Ich habe alles verloren, was meinen Job ausmachte!

  Ralf Hersel   Lesezeit: 3 Minuten  🗪 2 Kommentare

Neuigkeiten aus der KI-Welt beherrschen die Tech-Meldungen. Es wird Zeit, den Opfern eine Stimme zu geben.

ich habe alles verloren, was meinen job ausmachte!

Als Autor bei GNU/Linux.ch gehört das Sichten von knapp 1000 Tech-News zu meiner täglichen Beschäftigung, um die Essenz für unsere Leser:innen herauszufiltern. Seit Monaten beziehen sich ca. 30 Prozent der Meldungen auf KI. Diese Flut führt bei mir dazu, solche Nachrichten zu unterdrücken.

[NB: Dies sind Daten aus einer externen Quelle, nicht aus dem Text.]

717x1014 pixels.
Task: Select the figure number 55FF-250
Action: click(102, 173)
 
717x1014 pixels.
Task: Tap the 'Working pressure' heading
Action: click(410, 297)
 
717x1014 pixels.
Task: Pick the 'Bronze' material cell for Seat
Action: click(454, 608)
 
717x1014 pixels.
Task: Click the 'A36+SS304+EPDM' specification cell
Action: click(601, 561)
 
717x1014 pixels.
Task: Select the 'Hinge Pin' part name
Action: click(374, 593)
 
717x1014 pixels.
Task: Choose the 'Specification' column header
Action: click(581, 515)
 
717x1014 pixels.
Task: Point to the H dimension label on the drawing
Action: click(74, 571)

Zu viel Aufsehen, zu viel Bla-bla. Doch manchmal packt mich eine Meldung, so wie diese von Sternsafari.

Ok, die Nachricht wurde auf Reddit gepostet, was in der Regel ein Garant für fehlende Qualität ist. Vielleicht ist Sternsafari eine KI; wer weiss das heute noch? Dennoch möchte ich hier wiedergeben, was Sternsafari geschrieben hat:

Ich bin als 3D-Künstler in einer kleinen Spielefirma mit 10 Mitarbeitern beschäftigt. Unser Art-Team besteht aus 2 Personen, wir machen 3D-Modelle, um sie zu rendern und 2D-Sprites für die Engine zu erhalten, die einfacher zu handhaben sind als 3D. Wir machen Handyspiele.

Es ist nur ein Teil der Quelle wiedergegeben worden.